Food of the Marine Toad, Bufo Marinus, and Six Species of Skink in a Cacao Plantation in New Britain, Papua New Guinea.

P Bailey

Australian Wildlife Research 3(2) 185 - 188
Published: 1976

Abstract

Toads and skinks were caught in cocoa plantations on 1 day each month of 1972 between 0800 and 1500 h for examination of stomach contents. They were marine toads (Bufo marinus), introduced in 1939 to control sweet potato hawkmoth (Hippotion caleria) and known to eat pests of cocoa and sugar cane and beneficial insects including introduced predators. Ants were 46% of dietary items of toads, snails were 42%. The other 12% were 4 orders of insect.

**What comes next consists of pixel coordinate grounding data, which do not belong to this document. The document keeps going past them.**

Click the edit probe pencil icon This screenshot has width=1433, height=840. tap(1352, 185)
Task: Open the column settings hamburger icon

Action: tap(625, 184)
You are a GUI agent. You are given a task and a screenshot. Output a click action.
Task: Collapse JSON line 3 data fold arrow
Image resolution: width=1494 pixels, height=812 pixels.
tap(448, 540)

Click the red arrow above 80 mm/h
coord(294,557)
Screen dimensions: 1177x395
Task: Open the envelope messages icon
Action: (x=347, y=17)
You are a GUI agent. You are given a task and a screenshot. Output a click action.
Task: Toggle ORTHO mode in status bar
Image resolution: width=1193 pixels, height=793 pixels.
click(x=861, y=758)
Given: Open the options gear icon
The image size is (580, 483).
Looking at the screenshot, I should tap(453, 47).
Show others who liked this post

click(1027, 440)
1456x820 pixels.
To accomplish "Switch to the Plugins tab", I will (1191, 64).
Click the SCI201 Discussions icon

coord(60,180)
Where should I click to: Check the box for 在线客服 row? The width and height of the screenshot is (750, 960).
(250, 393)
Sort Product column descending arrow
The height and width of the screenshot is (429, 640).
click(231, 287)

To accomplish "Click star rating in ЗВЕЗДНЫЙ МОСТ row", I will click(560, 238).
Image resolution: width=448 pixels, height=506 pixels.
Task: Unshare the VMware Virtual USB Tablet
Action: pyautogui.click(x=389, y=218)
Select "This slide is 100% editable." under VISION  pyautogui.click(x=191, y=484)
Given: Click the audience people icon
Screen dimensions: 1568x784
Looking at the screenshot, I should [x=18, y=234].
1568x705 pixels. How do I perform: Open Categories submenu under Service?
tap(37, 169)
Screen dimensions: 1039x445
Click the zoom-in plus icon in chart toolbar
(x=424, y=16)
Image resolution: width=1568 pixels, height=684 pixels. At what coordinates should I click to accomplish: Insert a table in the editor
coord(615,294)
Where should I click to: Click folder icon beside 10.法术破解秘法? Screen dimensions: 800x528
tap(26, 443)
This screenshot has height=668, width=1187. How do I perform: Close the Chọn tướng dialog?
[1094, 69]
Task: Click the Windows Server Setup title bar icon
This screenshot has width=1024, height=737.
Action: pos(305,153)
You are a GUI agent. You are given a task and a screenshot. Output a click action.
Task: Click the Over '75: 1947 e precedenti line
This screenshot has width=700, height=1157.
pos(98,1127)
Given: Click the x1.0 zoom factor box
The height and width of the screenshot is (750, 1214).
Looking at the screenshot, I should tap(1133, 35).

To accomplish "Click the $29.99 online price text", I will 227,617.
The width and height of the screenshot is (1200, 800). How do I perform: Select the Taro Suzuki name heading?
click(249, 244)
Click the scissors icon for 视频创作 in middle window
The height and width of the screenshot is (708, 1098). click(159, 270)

They included 2 beetles of economic importance, adult cacao weevil borer (Pantorhytes plutus) and adult dung beetle, an unidentified species of Scarabaeinae. Presence of toads should be considered before exotic dung beetles are introduced. The ant Oecophylla smaragdina was 15% of food items; it is thought to control some insect pests of cocoa and toads may check its spread.The skinks ate mostly lepidopteran larvae from the trees, though Lamprolepis smaragdinum and Sphenomorphus jobiensis were found mainly on the ground. Cacao webworm larvae (Pansepta teleturga) were 6% of food items in Emoia baudinii and 1% in E. callisticta and E. mivart; those larvae channel into cocoa branches and would have to be sought actively. The other skink studied was Carlia fusca. All were general predators but with some selection. They may be the natural controls of defoliating caterpillars.